ACTIVITY. Which lines of the listing below contain the word "will"? Copy each of them.
————
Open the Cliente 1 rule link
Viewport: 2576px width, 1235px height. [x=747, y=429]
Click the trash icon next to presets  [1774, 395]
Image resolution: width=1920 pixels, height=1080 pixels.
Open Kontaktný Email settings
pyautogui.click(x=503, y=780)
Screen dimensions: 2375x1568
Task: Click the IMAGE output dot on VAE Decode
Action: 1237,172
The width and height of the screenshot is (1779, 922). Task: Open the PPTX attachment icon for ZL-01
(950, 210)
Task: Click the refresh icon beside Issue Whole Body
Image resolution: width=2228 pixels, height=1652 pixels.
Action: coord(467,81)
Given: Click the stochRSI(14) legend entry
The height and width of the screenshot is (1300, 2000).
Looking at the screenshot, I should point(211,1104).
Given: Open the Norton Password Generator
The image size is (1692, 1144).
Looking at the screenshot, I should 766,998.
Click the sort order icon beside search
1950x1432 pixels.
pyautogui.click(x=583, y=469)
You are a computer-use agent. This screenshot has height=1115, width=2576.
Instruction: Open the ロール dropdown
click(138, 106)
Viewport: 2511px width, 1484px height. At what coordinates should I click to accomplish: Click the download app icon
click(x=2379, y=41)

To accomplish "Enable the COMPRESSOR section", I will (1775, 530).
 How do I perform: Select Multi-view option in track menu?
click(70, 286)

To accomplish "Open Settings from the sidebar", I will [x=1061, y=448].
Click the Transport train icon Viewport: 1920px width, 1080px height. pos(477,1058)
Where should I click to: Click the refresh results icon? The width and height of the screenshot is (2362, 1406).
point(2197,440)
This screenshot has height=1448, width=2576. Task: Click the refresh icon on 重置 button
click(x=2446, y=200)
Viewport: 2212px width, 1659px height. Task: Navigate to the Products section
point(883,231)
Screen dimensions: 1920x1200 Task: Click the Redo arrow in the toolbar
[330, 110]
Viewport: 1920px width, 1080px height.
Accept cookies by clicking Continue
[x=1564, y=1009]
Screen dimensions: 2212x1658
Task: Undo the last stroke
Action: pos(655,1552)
————
RESULT BELOW.
To accomplish "Enable the COMPRESSOR section", I will (1775, 530).
To accomplish "Open Settings from the sidebar", I will [x=1061, y=448].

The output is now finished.